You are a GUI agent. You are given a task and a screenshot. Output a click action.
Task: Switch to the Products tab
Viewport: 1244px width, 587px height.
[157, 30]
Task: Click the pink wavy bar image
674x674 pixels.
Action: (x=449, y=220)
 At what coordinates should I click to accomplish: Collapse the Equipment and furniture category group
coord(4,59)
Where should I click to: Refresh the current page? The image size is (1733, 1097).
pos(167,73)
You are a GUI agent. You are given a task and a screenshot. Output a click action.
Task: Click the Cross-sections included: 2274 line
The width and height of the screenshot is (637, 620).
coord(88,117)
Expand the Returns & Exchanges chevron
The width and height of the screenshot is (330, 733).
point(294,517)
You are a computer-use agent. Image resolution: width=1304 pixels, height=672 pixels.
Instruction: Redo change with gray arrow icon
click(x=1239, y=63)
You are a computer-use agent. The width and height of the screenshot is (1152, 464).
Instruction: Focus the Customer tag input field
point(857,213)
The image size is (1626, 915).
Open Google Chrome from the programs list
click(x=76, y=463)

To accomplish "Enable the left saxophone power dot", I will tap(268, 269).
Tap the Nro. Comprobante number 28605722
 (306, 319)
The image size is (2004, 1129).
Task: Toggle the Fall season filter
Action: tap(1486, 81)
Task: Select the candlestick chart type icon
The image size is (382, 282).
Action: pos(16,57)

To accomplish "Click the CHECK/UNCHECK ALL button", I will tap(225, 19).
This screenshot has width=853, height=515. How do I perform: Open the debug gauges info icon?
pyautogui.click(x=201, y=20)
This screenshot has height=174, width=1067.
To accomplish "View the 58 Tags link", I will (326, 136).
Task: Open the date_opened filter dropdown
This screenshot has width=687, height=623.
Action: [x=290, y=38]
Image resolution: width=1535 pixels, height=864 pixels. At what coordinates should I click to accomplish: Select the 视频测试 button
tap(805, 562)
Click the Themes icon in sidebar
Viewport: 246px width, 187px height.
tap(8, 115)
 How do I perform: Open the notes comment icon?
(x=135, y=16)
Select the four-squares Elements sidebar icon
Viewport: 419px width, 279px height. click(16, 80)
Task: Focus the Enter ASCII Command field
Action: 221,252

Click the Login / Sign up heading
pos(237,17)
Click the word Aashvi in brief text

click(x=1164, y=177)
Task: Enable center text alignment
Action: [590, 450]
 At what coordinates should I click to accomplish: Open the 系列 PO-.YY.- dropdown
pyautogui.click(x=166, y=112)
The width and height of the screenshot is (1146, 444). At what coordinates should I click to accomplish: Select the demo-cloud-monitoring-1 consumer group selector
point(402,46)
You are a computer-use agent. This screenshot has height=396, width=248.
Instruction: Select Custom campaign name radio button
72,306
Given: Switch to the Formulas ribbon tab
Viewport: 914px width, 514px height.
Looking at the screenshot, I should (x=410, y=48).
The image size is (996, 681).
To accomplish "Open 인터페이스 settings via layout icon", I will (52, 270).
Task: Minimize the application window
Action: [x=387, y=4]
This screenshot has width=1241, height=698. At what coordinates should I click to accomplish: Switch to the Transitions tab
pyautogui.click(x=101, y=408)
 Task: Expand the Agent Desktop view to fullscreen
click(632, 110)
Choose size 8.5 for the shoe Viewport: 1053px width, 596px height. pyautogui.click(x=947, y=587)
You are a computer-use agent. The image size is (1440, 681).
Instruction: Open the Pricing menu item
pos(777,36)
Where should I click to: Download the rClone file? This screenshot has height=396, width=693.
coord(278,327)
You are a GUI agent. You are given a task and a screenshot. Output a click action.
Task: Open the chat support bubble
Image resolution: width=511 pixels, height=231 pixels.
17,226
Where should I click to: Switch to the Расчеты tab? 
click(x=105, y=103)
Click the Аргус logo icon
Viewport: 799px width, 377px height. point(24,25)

#####

GIVEN REQUEST:
Rewrite all of the records above, changing every "GUI agent" to "desktop assistant" and leaving everything else unchanged.

TASK RESPONSE:
You are a desktop assistant. You are given a task and a screenshot. Output a click action.
Task: Switch to the Products tab
Viewport: 1244px width, 587px height.
[157, 30]
Task: Click the pink wavy bar image
674x674 pixels.
Action: (x=449, y=220)
 At what coordinates should I click to accomplish: Collapse the Equipment and furniture category group
coord(4,59)
Where should I click to: Refresh the current page? The image size is (1733, 1097).
pos(167,73)
You are a desktop assistant. You are given a task and a screenshot. Output a click action.
Task: Click the Cross-sections included: 2274 line
The width and height of the screenshot is (637, 620).
coord(88,117)
Expand the Returns & Exchanges chevron
The width and height of the screenshot is (330, 733).
point(294,517)
You are a computer-use agent. Image resolution: width=1304 pixels, height=672 pixels.
Instruction: Redo change with gray arrow icon
click(x=1239, y=63)
You are a computer-use agent. The width and height of the screenshot is (1152, 464).
Instruction: Focus the Customer tag input field
point(857,213)
The image size is (1626, 915).
Open Google Chrome from the programs list
click(x=76, y=463)

To accomplish "Enable the left saxophone power dot", I will tap(268, 269).
Tap the Nro. Comprobante number 28605722
 (306, 319)
The image size is (2004, 1129).
Task: Toggle the Fall season filter
Action: tap(1486, 81)
Task: Select the candlestick chart type icon
The image size is (382, 282).
Action: pos(16,57)

To accomplish "Click the CHECK/UNCHECK ALL button", I will tap(225, 19).
This screenshot has width=853, height=515. How do I perform: Open the debug gauges info icon?
pyautogui.click(x=201, y=20)
This screenshot has height=174, width=1067.
To accomplish "View the 58 Tags link", I will (326, 136).
Task: Open the date_opened filter dropdown
This screenshot has width=687, height=623.
Action: [x=290, y=38]
Image resolution: width=1535 pixels, height=864 pixels. At what coordinates should I click to accomplish: Select the 视频测试 button
tap(805, 562)
Click the Themes icon in sidebar
Viewport: 246px width, 187px height.
tap(8, 115)
 How do I perform: Open the notes comment icon?
(x=135, y=16)
Select the four-squares Elements sidebar icon
Viewport: 419px width, 279px height. click(16, 80)
Task: Focus the Enter ASCII Command field
Action: 221,252

Click the Login / Sign up heading
pos(237,17)
Click the word Aashvi in brief text

click(x=1164, y=177)
Task: Enable center text alignment
Action: [590, 450]
 At what coordinates should I click to accomplish: Open the 系列 PO-.YY.- dropdown
pyautogui.click(x=166, y=112)
The width and height of the screenshot is (1146, 444). At what coordinates should I click to accomplish: Select the demo-cloud-monitoring-1 consumer group selector
point(402,46)
You are a computer-use agent. This screenshot has height=396, width=248.
Instruction: Select Custom campaign name radio button
72,306
Given: Switch to the Formulas ribbon tab
Viewport: 914px width, 514px height.
Looking at the screenshot, I should (x=410, y=48).
The image size is (996, 681).
To accomplish "Open 인터페이스 settings via layout icon", I will (52, 270).
Task: Minimize the application window
Action: [x=387, y=4]
This screenshot has width=1241, height=698. At what coordinates should I click to accomplish: Switch to the Transitions tab
pyautogui.click(x=101, y=408)
 Task: Expand the Agent Desktop view to fullscreen
click(632, 110)
Choose size 8.5 for the shoe Viewport: 1053px width, 596px height. pyautogui.click(x=947, y=587)
You are a computer-use agent. The image size is (1440, 681).
Instruction: Open the Pricing menu item
pos(777,36)
Where should I click to: Download the rClone file? This screenshot has height=396, width=693.
coord(278,327)
You are a desktop assistant. You are given a task and a screenshot. Output a click action.
Task: Open the chat support bubble
Image resolution: width=511 pixels, height=231 pixels.
17,226
Where should I click to: Switch to the Расчеты tab? 
click(x=105, y=103)
Click the Аргус logo icon
Viewport: 799px width, 377px height. point(24,25)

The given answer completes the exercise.